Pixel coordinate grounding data
***

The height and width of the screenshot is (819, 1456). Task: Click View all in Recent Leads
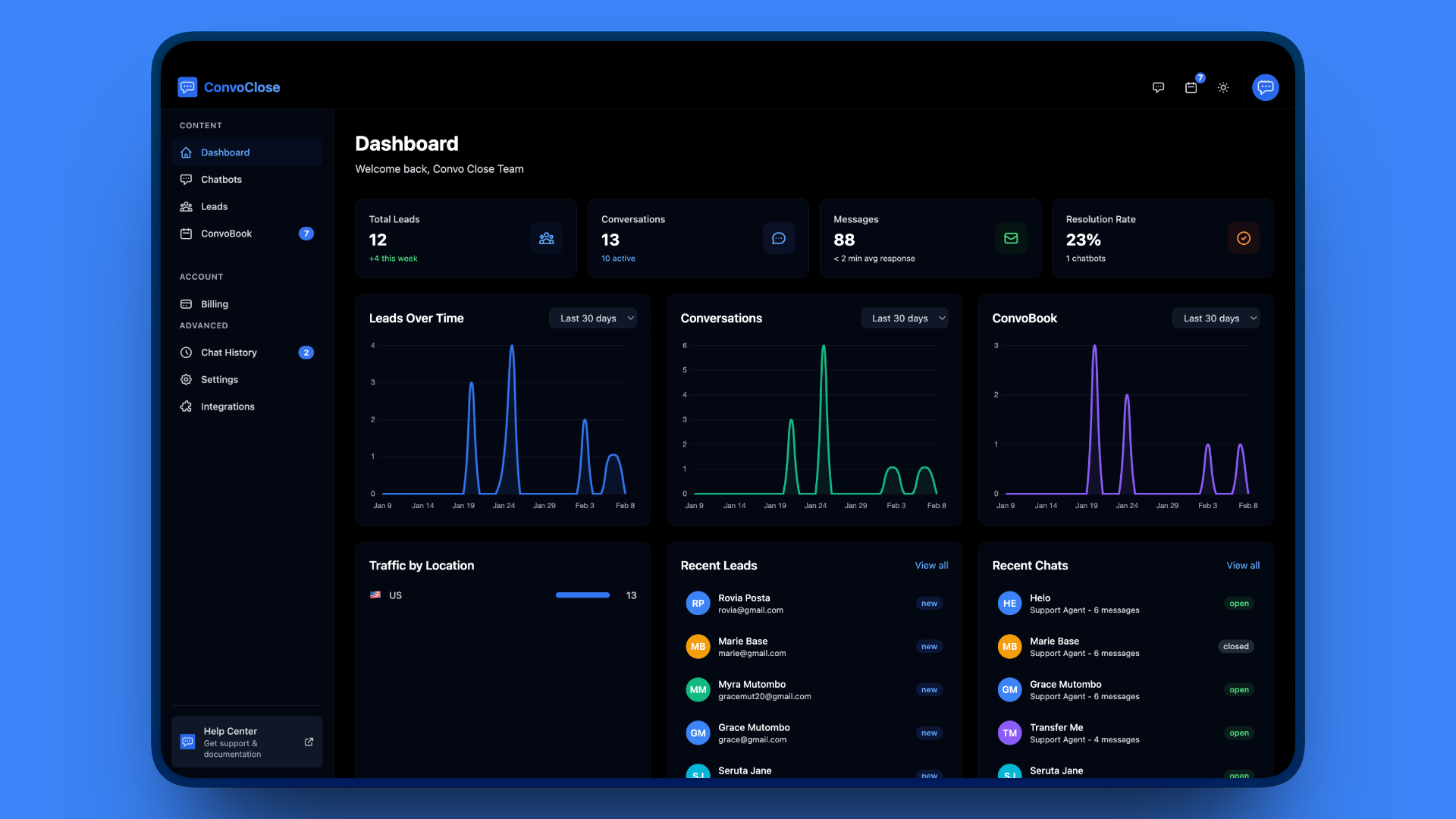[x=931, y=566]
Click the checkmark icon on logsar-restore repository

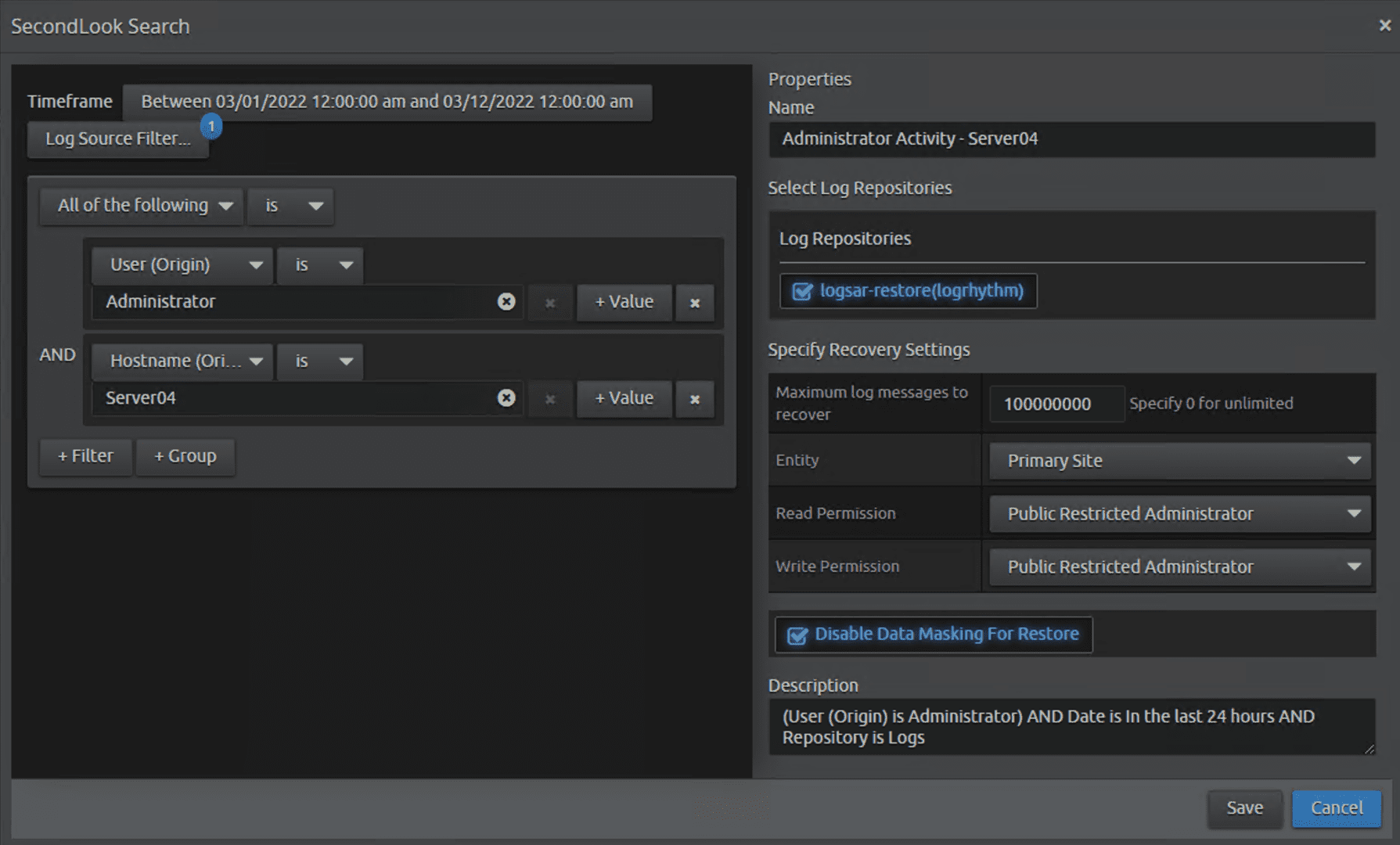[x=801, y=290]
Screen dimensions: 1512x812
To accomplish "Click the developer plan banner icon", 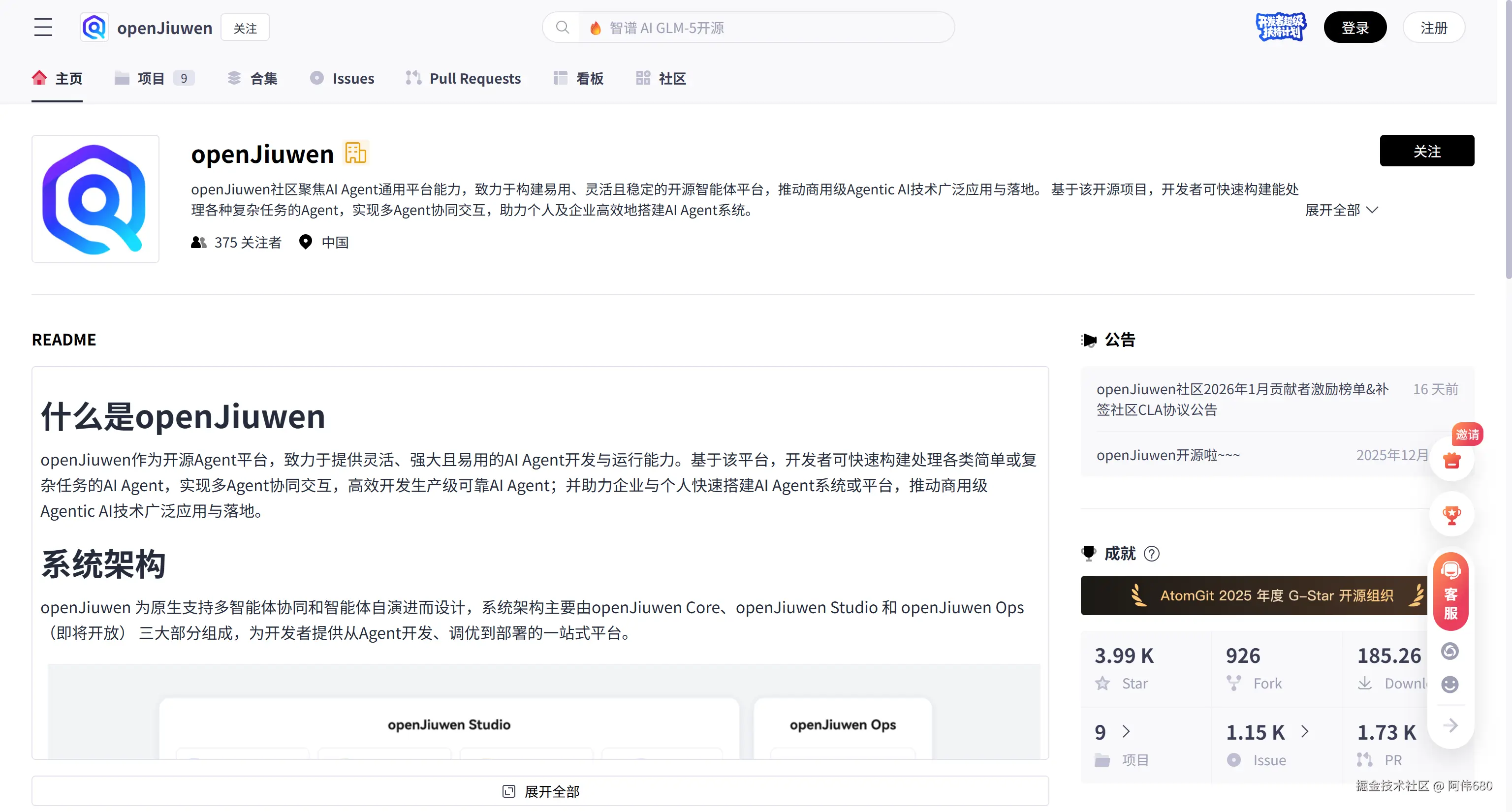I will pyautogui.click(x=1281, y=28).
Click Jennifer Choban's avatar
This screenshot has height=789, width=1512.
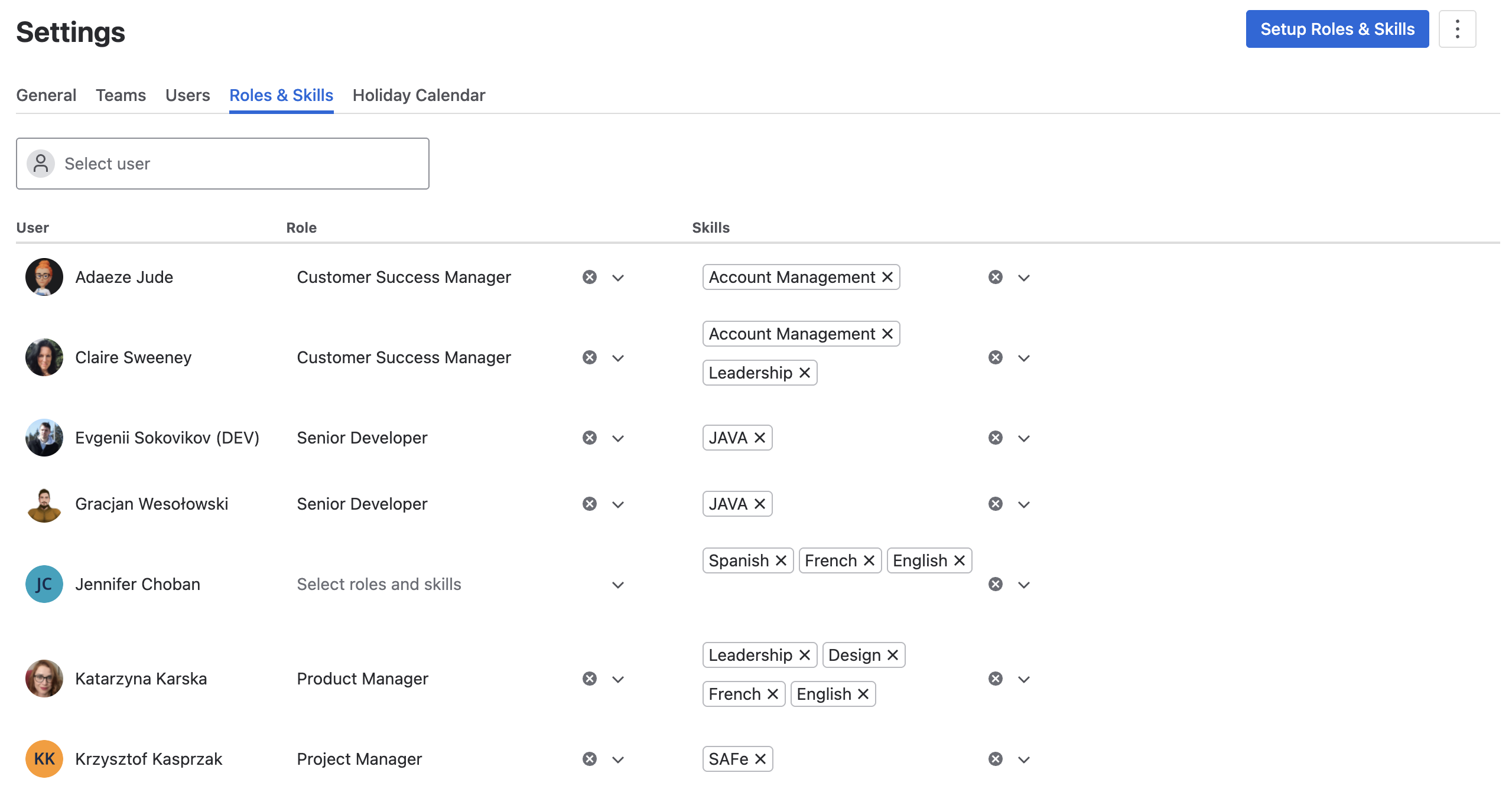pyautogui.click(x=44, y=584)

***

EXERCISE BRIEF:
If pictures appear, drop them, and retype exactly the lines from the "Click Jennifer Choban's avatar" line through the last line of the data above.

REPLY:
Click Jennifer Choban's avatar
This screenshot has height=789, width=1512.
pyautogui.click(x=44, y=584)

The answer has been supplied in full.